Trente-neuf ans après les faits, l’Afrique du Sud ravive l’une des pages les plus sombres de son histoire. Une nouvelle commission judiciaire vient d’être instituée pour enquêter sur l’enlèvement, la torture et l’assassinat des militants anti-apartheid connus sous le nom des « Cradock Four ». L’initiative suscite espoir et prudence dans un pays toujours hanté par les démons de son passé racial.

Matthew Goniwe, Fort Calata, Sparrow Mkhonto et Sicelo Mhlauli, militants engagés contre le régime ségrégationniste, avaient été enlevés et assassinés en juin 1985 par les forces de sécurité sud-africaines. Leurs corps mutilés avaient été retrouvés à proximité de Port Elizabeth (aujourd’hui Gqeberha), dans une mise en scène macabre devenue emblématique des exactions de l’État d’apartheid. À l’époque, ces assassinats avaient déclenché une vague d’indignation nationale et internationale, précipitant une pression croissante sur le régime blanc minoritaire.

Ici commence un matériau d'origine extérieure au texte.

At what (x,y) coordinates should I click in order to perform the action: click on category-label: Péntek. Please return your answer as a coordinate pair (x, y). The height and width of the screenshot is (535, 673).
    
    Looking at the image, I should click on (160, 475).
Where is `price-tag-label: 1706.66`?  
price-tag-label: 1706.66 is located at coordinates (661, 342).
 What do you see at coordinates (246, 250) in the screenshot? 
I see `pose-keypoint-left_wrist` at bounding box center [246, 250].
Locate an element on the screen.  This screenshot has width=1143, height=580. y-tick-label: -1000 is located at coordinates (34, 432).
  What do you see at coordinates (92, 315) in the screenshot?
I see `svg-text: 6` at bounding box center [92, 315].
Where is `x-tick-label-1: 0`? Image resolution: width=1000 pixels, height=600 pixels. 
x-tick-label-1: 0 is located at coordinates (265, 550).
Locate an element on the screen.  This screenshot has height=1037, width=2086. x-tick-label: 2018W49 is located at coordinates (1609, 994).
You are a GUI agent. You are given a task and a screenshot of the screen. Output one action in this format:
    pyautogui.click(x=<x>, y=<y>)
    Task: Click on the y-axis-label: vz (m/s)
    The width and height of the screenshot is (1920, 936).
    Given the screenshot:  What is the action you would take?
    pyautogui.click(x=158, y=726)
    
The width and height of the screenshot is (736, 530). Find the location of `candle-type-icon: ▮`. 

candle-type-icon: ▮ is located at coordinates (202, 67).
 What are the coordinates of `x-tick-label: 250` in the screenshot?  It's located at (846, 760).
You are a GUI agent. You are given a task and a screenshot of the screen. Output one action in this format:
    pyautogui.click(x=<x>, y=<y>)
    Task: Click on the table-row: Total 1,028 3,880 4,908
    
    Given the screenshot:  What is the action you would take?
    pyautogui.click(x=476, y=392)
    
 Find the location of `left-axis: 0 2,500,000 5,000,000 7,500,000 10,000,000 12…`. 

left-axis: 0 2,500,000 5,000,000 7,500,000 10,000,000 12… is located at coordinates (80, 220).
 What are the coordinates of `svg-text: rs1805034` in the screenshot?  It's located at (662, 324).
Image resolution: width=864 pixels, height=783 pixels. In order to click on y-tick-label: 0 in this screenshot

Malgré la médiatisation mondiale de l’affaire, la justice sud-africaine n’a jamais véritablement condamné les commanditaires de ces meurtres. La Commission Vérité et Réconciliation (CVR), instaurée dans les années 1990 sous la présidence de Nelson Mandela, avait permis de lever le voile sur de nombreux crimes politiques, mais des pans entiers de vérité restent encore enfouis. Certains agents impliqués dans l’opération ont été identifiés, mais la hiérarchie politique et militaire qui a commandité ces crimes n’a jamais été tenue pour responsable.
Pour de nombreux observateurs sud-africains et panafricains, cette impunité persistante reste l’un des points aveugles de la transition post-apartheid.
Si la réconciliation a été proclamée, la justice, elle, reste inachevée.
Cette réouverture de l’enquête intervient dans un climat où les tensions sociales sud-africaines se ravivent. Les inégalités économiques héritées de l’apartheid restent criantes. Les fractures raciales et territoriales continuent de nourrir un ressentiment latent, souvent exploité politiquement.
Cette relance judiciaire dépasse le simple cadre juridique : « Le traitement réservé aux Cradock Four symbolise la difficulté persistante de l’Afrique du Sud à solder définitivement les comptes de son passé, et à asseoir une mémoire partagée ». Le président sud-africain Cyril Ramaphosa a salué cette initiative judiciaire, y voyant un « pas nécessaire pour restaurer la confiance envers les institutions démocratiques ».
Les familles des victimes, soutenues par des organisations de défense des droits de l’homme comme la Foundation for Human Rights, espèrent que cette nouvelle commission saura franchir les obstacles institutionnels qui ont entravé les précédentes investigations. Fort Calata, le fils de l’un des victimes, a ainsi déclaré devant la presse : « Nous voulons la vérité entière. Non par vengeance, mais pour que justice rime enfin avec mémoire. »
Cette réouverture judiciaire pourrait également réactiver des clivages anciens au sein des anciens services de renseignement et de l’armée sud-africains, où les réseaux d’extrême droite demeurent discrets mais actifs.
Au-delà de ses frontières, l’Afrique du Sud renvoie à l’ensemble du continent africain une réflexion essentielle sur la gestion des traumatismes politiques post-coloniaux. La quête de justice et de vérité ne saurait être un luxe pour des démocraties fragiles. Elle demeure une condition de leur stabilité.
Il est importance de replacer ce dossier dans son contexte géopolitique global : « À l’heure où plusieurs régimes africains sont confrontés à des accusations de violences politiques, la démarche sud-africaine offre un précédent juridique et moral, qui pourrait inspirer ailleurs sur le continent. »
Cette réouverture tardive de l’enquête sur les « Cradock Four » témoigne du long et douloureux processus de construction mémorielle de l’Afrique du Sud post-apartheid. Elle soulève des questions fondamentales sur le rapport entre justice, réconciliation et stabilité politique des questions qui résonnent bien au-delà des frontières sud-africaines.